I Stopped Judging My Brother When He Came Home In A USPS Box.
It was a cold January morning. The grey skies outside matched the heavy gloominess I felt inside. From the corner of my eye, I caught the USPS truck slide right by the kitchen window. My heartbeat quickened and I raced out.
I accepted the 14" x 10" box from the mailman and signed for it. I gauged it’s weight, 10–15 lbs of substance that once was my brother. A whole life of moments and memories now whittled down to a bag of ashes in this little box.
My brother was 6 years older than me and it’s sad to say that I don’t even have a single childhood memory of us ever playing together. I don’t know if it was because he was a boy and I was a girl or the age difference, but our childhoods were like two ships passing each other at sea.
As we grew, distance further separated us. We grew up on 2 different continents to pursue higher studies. He was away in boarding school and then later at college. It was the pre-internet, pre-cell phone, pre-everything era. We kept in touch through real letters and very rare phone calls.
It would be a long 7 years before we would meet again. His annoying little sister was now a grown married woman. We met as strangers, each unaware of the painful and pivotal moments that had shaped the other during those missed years.
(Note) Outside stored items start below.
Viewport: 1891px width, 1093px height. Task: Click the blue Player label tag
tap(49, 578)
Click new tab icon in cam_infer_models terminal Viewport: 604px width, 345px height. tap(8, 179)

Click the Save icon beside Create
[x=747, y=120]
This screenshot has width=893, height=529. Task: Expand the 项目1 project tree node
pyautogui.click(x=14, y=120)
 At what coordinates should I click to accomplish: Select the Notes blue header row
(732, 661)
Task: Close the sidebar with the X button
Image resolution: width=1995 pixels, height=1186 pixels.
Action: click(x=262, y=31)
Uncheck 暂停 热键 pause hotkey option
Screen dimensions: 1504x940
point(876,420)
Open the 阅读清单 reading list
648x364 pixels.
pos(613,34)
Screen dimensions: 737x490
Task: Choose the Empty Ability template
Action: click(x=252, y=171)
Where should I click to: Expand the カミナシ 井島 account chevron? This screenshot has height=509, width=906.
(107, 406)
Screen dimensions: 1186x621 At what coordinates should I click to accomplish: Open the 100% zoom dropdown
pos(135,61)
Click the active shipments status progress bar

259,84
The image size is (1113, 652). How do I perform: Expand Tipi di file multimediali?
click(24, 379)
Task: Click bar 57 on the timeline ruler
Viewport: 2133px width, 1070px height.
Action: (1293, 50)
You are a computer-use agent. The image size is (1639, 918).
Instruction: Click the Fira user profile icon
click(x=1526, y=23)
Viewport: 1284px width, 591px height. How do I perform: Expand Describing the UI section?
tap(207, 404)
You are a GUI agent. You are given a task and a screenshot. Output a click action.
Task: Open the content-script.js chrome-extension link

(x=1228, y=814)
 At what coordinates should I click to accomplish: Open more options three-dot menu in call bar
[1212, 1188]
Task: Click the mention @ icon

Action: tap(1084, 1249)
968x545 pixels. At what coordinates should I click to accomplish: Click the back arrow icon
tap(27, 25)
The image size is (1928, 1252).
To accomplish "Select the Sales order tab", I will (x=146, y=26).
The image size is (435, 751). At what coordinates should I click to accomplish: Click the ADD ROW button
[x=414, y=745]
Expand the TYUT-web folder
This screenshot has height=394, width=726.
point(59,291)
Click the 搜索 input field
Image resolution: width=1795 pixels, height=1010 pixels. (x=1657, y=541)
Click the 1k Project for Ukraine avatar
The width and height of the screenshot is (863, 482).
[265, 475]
But we were siblings, we had lived together under the same roof for years, shared the same upbringing, lived with the same crazy relatives, kept mum about the same family secrets and had the same set of whacky genes.
Like two halves of a ven diagram, our lives would forever be merged with each other no matter how vast the distance or time.
We slowly reconnected where we left off but it was not all smooth sailing. We had our disagreements and frustrations with each other.
My brother suffered from low self-esteem, a byproduct of his childhood. Like invisible handcuffs, it held him back in everything. Those self-fulfilling prophecies are not an urban myth. They will fortunately or unfortunately come true.
He became what he was told. You will amount to nothing.
I wanted him to look at his reflection in the mirror, and see what I saw- infinite goodness and potential. I wanted him to rebel against those critical voices and show them how exceptional he was.
But he was blind to his salient powers. He believed the words and settled for a life half lived.
We clashed whenever I questioned him and egged him on to push himself more. There were many heated phone calls with both of us fuming at each other and rolling our eyes.
He wanted me to back off with all the lectures and mind my own business. I couldn’t blame him. If I was in his place, I might have felt the same way. I knew that he was an adult, free to make his own choices and live with the consequences.
Besides who was I to fault him when I had many deep flaws of my own?
But he was my brother, my hero growing up. Now he was in need of a hero to save him. It pained me to see his struggles when he deserved so much more.
We kept in touch but slowly emotionally distanced ourselves from each other. Our calls to each other became less frequent and brief. We avoided the giant elephants in the room in our conversations. The weather and my kids were our safe topics.
The last time I talked to my brother was a month before he died, asking him if he would come home for Christmas. “No, I’ll be busy at work,” he said.
Maybe next year, I thought. But there would be no next time ever again. He died a week before Christmas from food poisoning.
I know his death was preordained, I couldn’t have altered that fact. But I could have been a more supportive figure in the few years that he had instead of a judgemental one.
Turns out, this is the hardest thing to do, to love unconditionally without having any expectations, especially when they are your family member.
The overpowering sadness inside my brother made him feel invisible and worthless. I rarely saw him smile. He did not want to be fixed. He wanted me to just understand his human condition and not point the finger.
Sometimes, all we want is to be seen and accepted for who we innately are.
The ugly, shameful truth was that I only stopped judging my brother when he came home in that USPS box. As I signed for his cremated remains from the postman, all the anger, grudges and annoyances I had previously clung on to seemed meaningless. They crumbled into nothingness.

I wanted him back with all his brokenness. I wanted him at the dinner table chatting with us and not in that white box. But now it was too late. All I could do now was to ask for his forgiveness.
My brother was now 10 lbs of matter, one with the Gods and the universe. His earthly problems no more, he was finally at peace. His urn now sits in my mother’s closet, right beside her neatly folded clothes.
Today was his first birthday in heaven with the angels. We released blue balloons into the sky and watched them float away to his new abode. I have no doubt that he is looking at his reflection and finally smiling at its brilliance.
Keep shining brother! Your true colors are beautiful.